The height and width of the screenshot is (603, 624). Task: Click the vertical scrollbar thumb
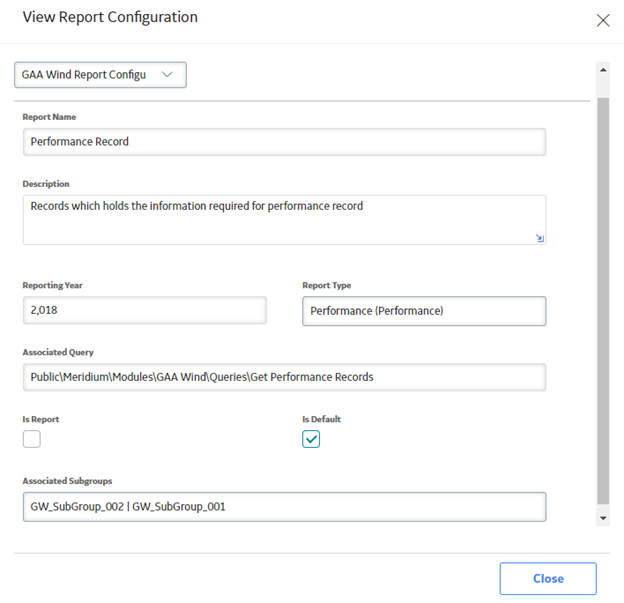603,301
==
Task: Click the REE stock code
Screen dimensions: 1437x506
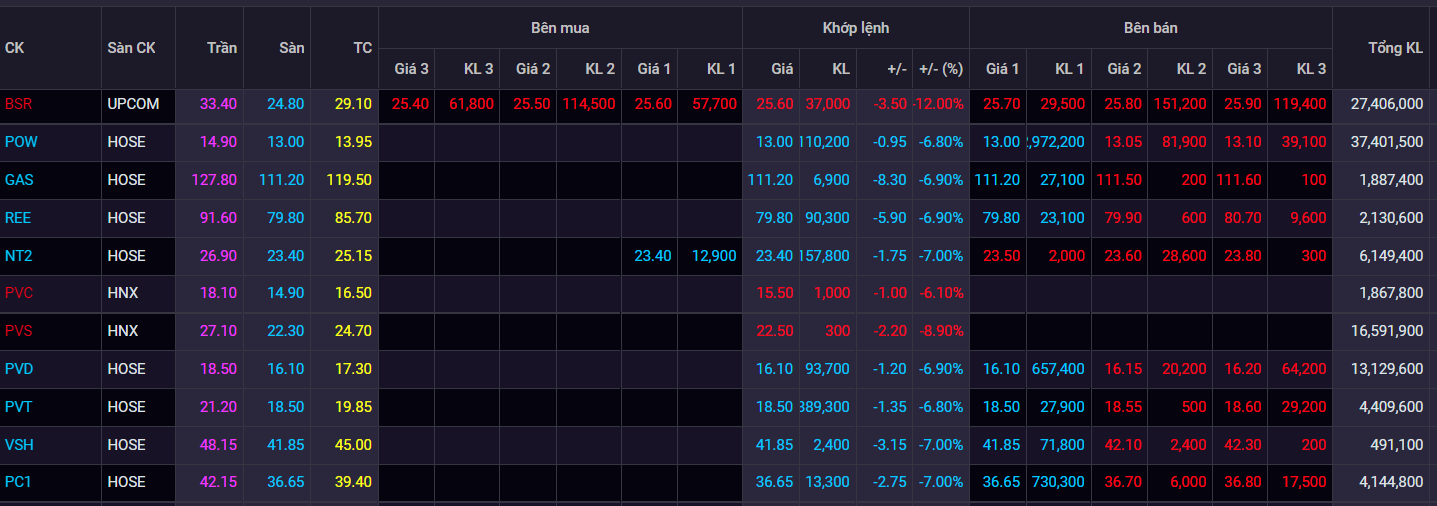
* * *
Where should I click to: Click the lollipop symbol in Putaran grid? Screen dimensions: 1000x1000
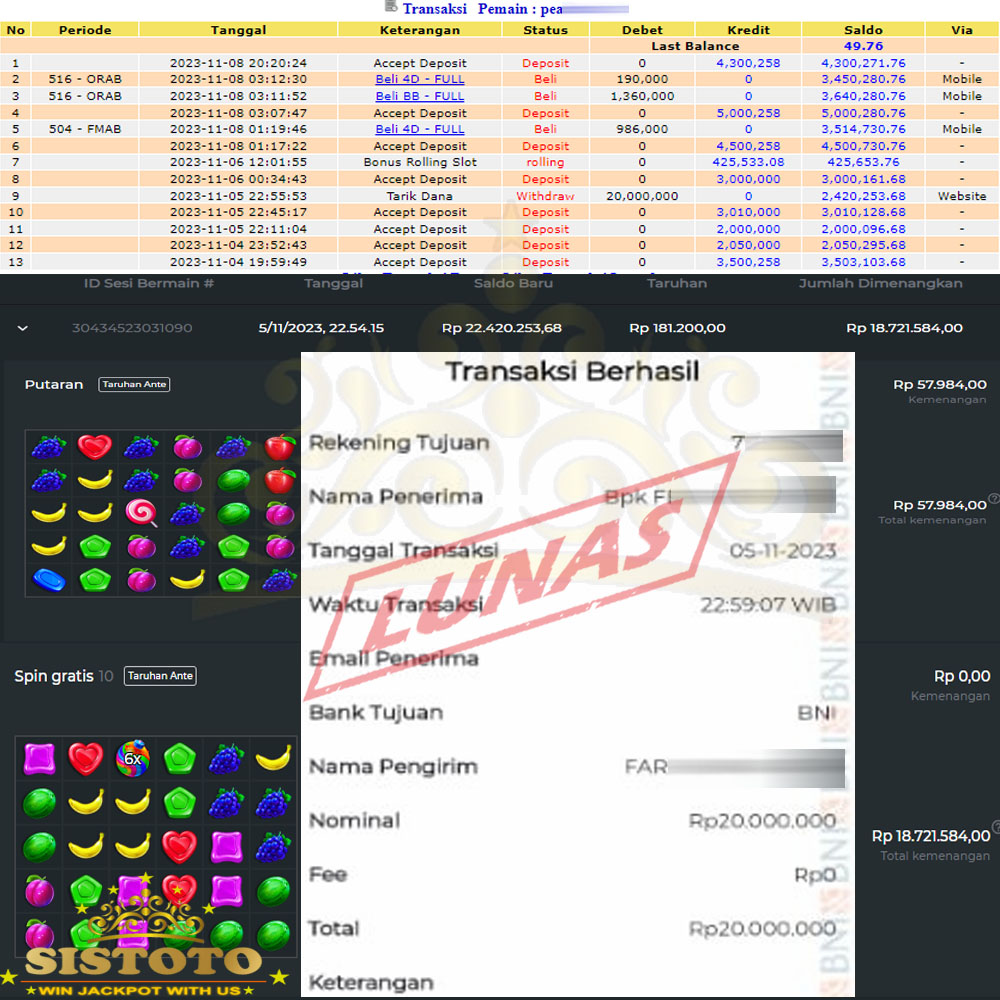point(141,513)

● WHAT THE TASK ASKS:
Transcribe each line of the data above, unaltered, from the one where "Task: Click the REE stock code" appears to the one where "Screen dimensions: 1437x506" appears, inclusive of both.

● ANSWER FOR THE TASK:
Task: Click the REE stock code
Screen dimensions: 1437x506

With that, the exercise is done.